Earlier this week, I talked about the muscle memory monopoly Adobe and other vendors have on users. As we become more and more experienced with these commercial products, we also become more tied to them.
But they are expensive. Individual, non-student licenses for Adobe Creative Cloud can be upwards of $600 per year. While there are lower cost alternatives to many of the individual applications included in Creative Cloud, buying them can add up as well.
A number of you reached out to me asking what you could do if you wanted the capabilities of Creative Cloud, but didn't want to spend the money. In this gallery, we'll look at the 11 main Creative Cloud products and find (mostly) workable substitutes.
We're moving away from open source software with our replacement for video editor Premiere Pro.
DaVinci Resolve comes in both a free and pay-for Studio version. The thing is, the free version is just so good that it deserves spotlighting here. Even if you are a pro with a budget, you might use the free DaVinci Resolve.
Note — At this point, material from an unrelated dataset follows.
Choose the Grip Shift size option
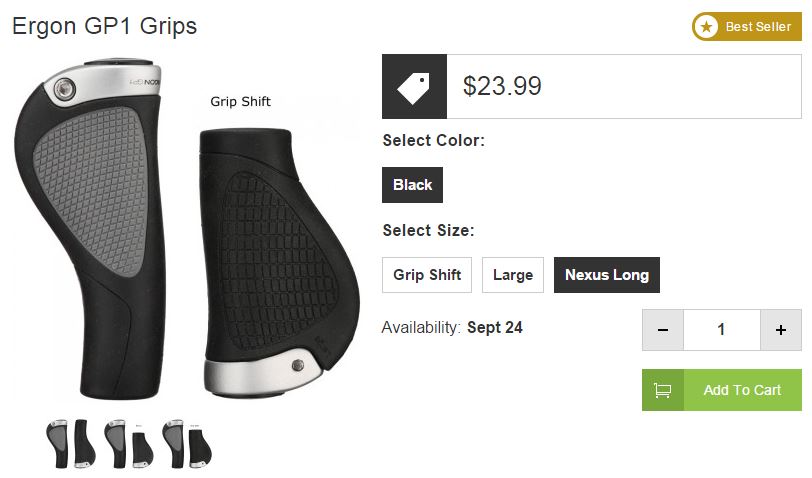Screen dimensions: 812x478 [427, 275]
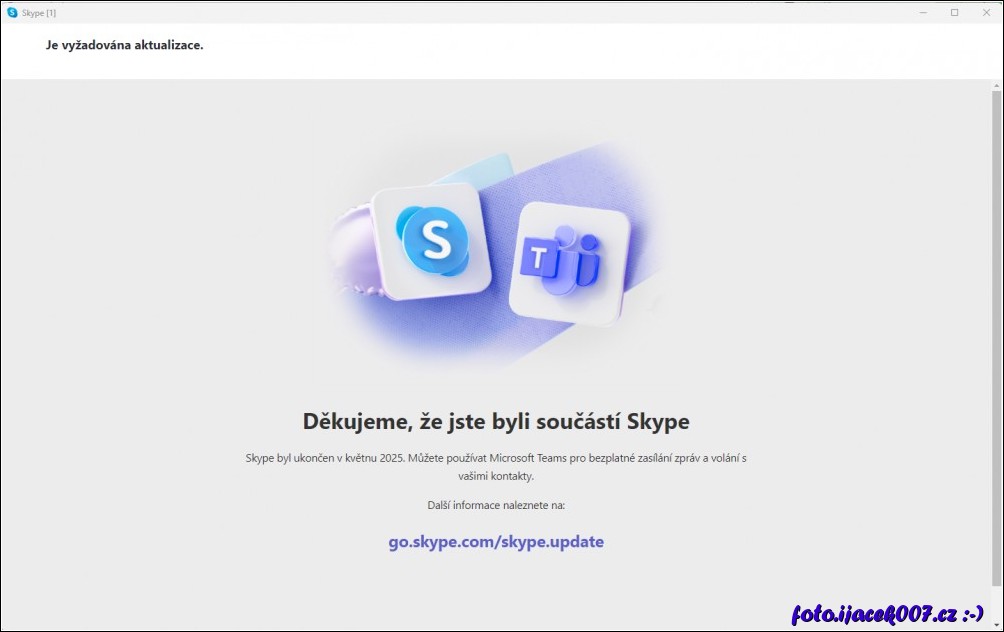The width and height of the screenshot is (1004, 632).
Task: Click the "Je vyžadována aktualizace" banner
Action: (x=124, y=45)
Acrobat DC is part of an entire document management solution and, as such, isn't completely replaceable with open source products.
But if you're on a budget and just want to create great PDFs, you have many solutions, including PDF-XChange Editor. This tool is free, but has a pro variant. It's not open source, but it does work.
Personally, on the Mac, I get almost all I need done simply using the MacOS-native Preview program, which comes with the OS.
If you just want a great, free HTML editor, check out Adobe's own Brackets. It's free and that'll get you into the Adobe camp without spending a cent.